• Records for the exercise:
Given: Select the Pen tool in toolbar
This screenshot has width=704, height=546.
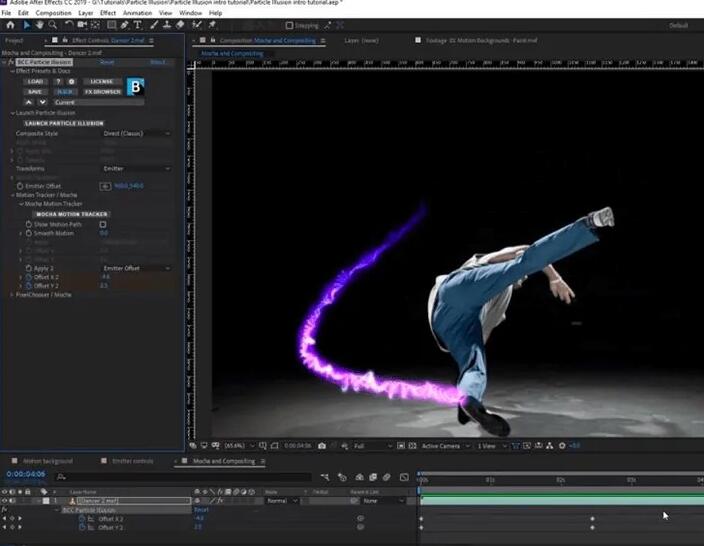Looking at the screenshot, I should tap(123, 25).
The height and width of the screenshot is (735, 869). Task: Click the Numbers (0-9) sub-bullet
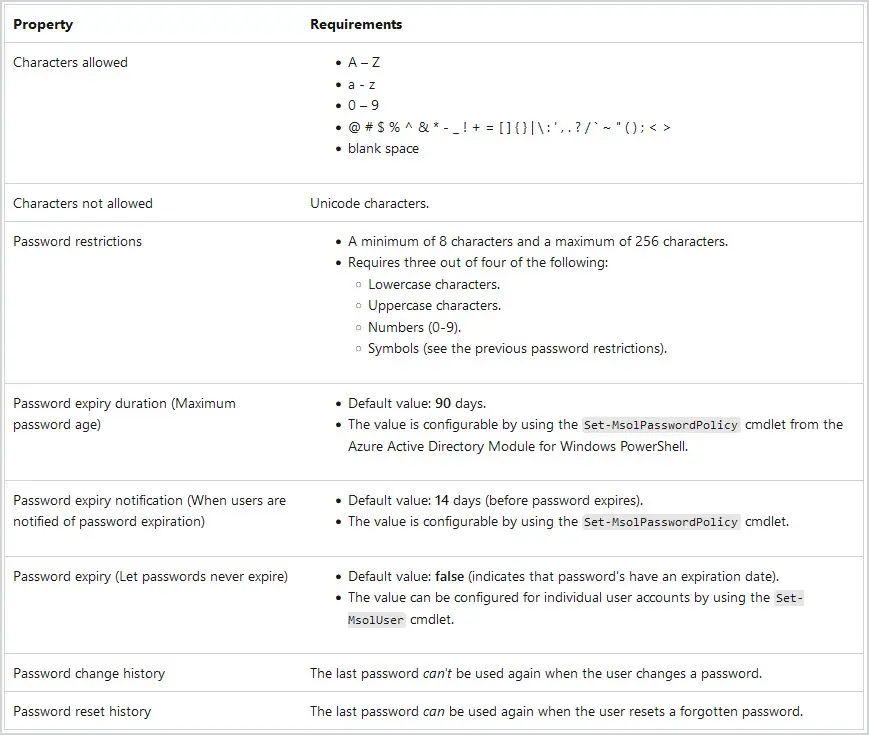(x=415, y=327)
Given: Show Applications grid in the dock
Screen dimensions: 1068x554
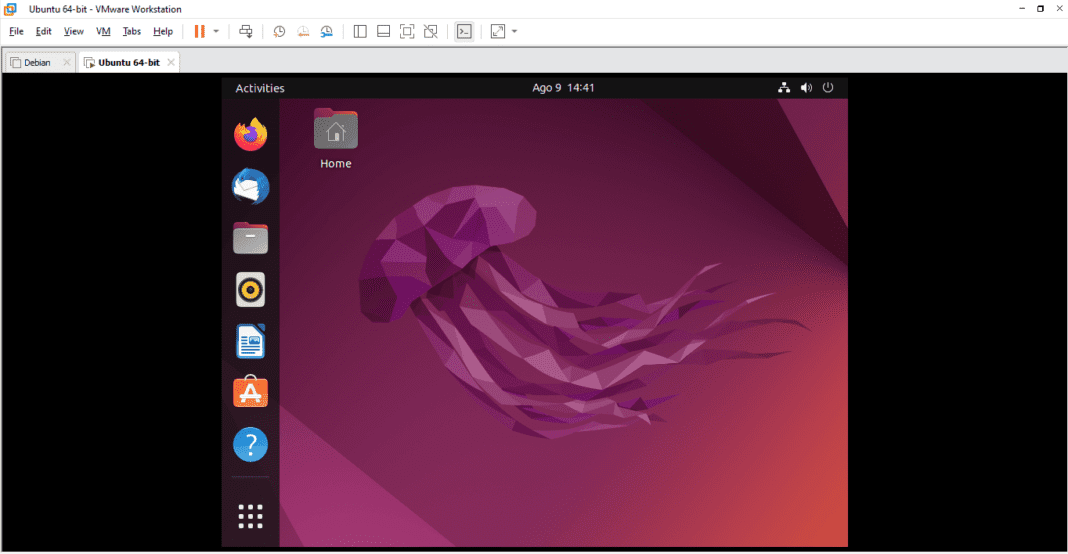Looking at the screenshot, I should coord(251,516).
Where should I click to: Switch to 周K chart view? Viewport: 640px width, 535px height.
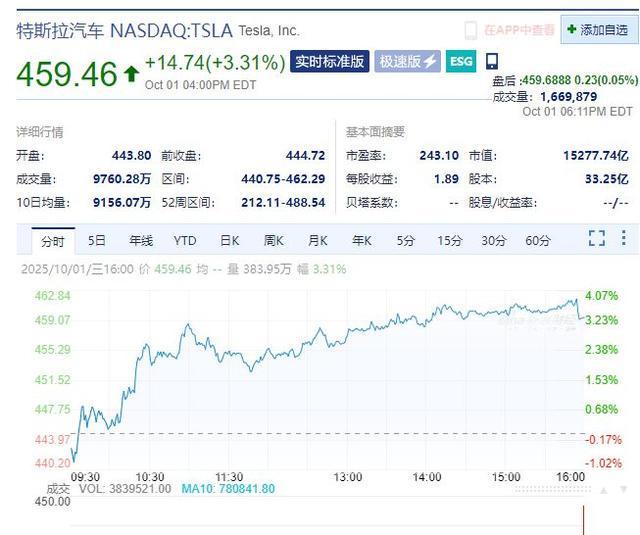click(274, 240)
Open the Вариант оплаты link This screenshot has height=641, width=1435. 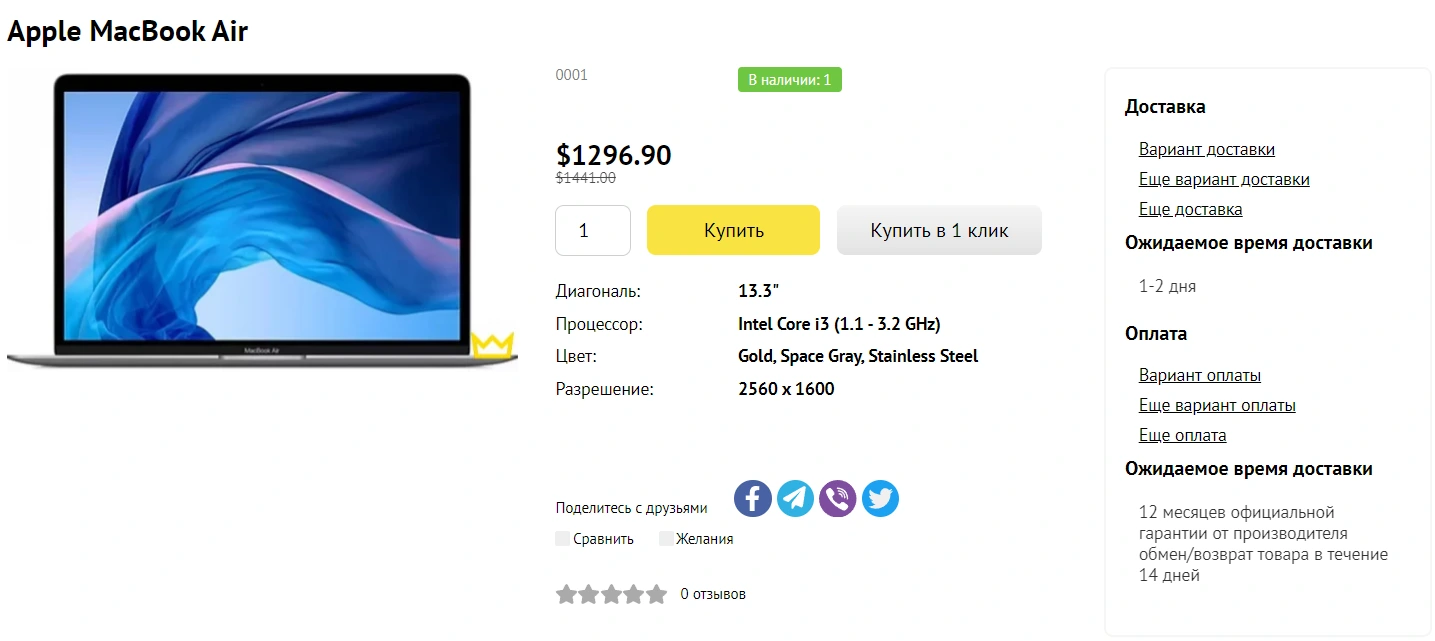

• Exercise: Copy all of the entries above word for word, leaving out the pictures.

• Reply:
Given: Select the Pen tool in toolbar
This screenshot has width=704, height=546.
Looking at the screenshot, I should tap(123, 25).
The height and width of the screenshot is (735, 869). Task: Click the Numbers (0-9) sub-bullet
(x=415, y=327)
Given: Show Applications grid in the dock
Screen dimensions: 1068x554
Looking at the screenshot, I should coord(251,516).
Where should I click to: Switch to 周K chart view? Viewport: 640px width, 535px height.
click(274, 240)
Open the Вариант оплаты link This screenshot has height=641, width=1435. 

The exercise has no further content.